Ads are coming to AI. Not here.
Competitive advertising has arrived inside the category itself. Not just product comparisons or feature lists but actual category positioning.
The speed of this shift reflects the speed of adoption. Individuals rely on these tools daily. Corporations are embedding them into workflow, compliance, diligence, and strategy. Once usage scales that quickly, differentiation becomes existential. Trust becomes the asset.
In capital markets, we see this pattern whenever infrastructure matures. The early phase is capability. The next phase is narrative. Whoever defines the risk defines the market.
In this case, the implied risk is commercialization. Answers becoming funnels. Guidance becoming product placement. The ad does not argue technical superiority.
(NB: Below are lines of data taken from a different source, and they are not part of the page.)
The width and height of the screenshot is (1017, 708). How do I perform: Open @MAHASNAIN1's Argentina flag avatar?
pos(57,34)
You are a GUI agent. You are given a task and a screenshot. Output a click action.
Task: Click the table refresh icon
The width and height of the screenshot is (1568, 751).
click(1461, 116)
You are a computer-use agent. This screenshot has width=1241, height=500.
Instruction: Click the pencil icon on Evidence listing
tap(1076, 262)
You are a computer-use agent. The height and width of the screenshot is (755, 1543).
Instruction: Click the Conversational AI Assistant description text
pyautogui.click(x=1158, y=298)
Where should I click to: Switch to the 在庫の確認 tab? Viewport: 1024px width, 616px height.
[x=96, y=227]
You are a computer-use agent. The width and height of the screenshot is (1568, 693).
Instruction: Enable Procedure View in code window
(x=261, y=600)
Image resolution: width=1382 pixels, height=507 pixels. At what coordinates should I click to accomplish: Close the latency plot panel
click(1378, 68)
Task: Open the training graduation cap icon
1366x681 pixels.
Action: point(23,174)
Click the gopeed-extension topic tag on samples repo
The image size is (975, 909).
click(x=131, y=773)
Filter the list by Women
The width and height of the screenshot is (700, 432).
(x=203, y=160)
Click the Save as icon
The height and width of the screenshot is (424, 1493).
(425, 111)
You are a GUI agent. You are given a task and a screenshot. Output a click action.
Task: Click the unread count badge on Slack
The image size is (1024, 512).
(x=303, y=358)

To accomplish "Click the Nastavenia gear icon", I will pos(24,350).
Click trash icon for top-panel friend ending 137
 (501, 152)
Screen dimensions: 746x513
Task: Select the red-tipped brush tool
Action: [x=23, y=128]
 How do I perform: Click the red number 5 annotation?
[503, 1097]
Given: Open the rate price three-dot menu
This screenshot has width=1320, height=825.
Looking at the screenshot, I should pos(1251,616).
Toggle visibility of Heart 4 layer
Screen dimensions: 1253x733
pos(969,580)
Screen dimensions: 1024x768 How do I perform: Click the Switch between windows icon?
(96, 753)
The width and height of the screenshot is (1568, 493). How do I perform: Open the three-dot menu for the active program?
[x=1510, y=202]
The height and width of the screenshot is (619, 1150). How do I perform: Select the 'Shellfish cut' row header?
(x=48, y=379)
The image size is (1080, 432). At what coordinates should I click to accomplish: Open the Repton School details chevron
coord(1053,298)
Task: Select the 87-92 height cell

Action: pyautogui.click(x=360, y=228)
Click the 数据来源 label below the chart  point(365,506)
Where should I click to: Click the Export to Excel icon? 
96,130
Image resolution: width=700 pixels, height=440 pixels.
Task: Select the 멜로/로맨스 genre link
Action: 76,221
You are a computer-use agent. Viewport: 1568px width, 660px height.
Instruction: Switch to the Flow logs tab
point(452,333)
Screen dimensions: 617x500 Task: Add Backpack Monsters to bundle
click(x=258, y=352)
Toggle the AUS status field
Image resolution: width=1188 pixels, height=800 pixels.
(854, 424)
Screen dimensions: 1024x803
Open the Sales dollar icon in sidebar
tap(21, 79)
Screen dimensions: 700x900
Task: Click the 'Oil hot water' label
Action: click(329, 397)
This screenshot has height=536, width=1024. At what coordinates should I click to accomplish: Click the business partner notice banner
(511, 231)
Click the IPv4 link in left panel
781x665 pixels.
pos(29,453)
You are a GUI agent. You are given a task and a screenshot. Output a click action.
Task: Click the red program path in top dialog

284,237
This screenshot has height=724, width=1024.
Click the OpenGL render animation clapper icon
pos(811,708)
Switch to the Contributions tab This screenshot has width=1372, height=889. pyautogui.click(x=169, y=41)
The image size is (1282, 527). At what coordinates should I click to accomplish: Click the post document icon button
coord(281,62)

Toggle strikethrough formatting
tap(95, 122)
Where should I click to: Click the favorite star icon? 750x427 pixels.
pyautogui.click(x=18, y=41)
It suggests moral clarity.
That is sophisticated marketing.
It also signals that the category has entered its second phase far sooner than expected.
My earlier experience, being found organically, now sits against this backdrop differently. It raises a practical question: as these systems evolve, will discovery remain grounded in relevance, or will it gradually mirror the ad-driven ecosystems we already distrust?
Business models need to make sense and inserting ad revenue is nothing new. Infrastructure at this scale is expensive. There are trade-offs in every direction. You can already see issues arising with power consumption and outdated electrical infrastructure.
What is interesting is how quickly we have moved from curiosity about AI to competition over its integrity. For professionals whose reputation depends on signal over noise, that distinction will matter.
There is another layer to this conversation that rarely receives the same level of attention. Much of the public narrative assumes AI is either the solution to everything or the beginning of widespread professional displacement. Entire fields are casually placed on the chopping block. The law and accounting professions seem to be easy rhetorical targets. The assumption is that once a model can draft, summarize, or analyze, the human layer becomes redundant.
That assumption misunderstands what clients pay for.
People are not buying words. They are buying judgment and accountability. They want someone’s experience inside situations where information is incomplete and risk is real. A model can accelerate research but it cannot sit across the negotiating table and read hesitation. It cannot carry liability or absorb the consequences of a bad decision.
The technology has improved at a remarkable pace. The early examples of AI struggling with someone eating spaghetti already feel distant. Progress is real, and the acceleration is visible. Still, sharper tools do not dissolve professional responsibility. They increase leverage and do not replace the judgment of the person using them.
The debate around ads and commercialization will continue, as it should. Business models matter. Infrastructure at this scale requires funding. AI will settle into workflow. It will influence how research is gathered and how early analysis is framed. Yet the work that carries consequence remains tethered to human decision-making, to the discipline of thinking clearly and standing behind the outcome.
Reputation tends to form in quieter ways. It accumulates through decisions made when information is incomplete and outcomes matter. Tools can assist in that process. They can speed it up at the margins.
But the responsibility for the decision never transfers.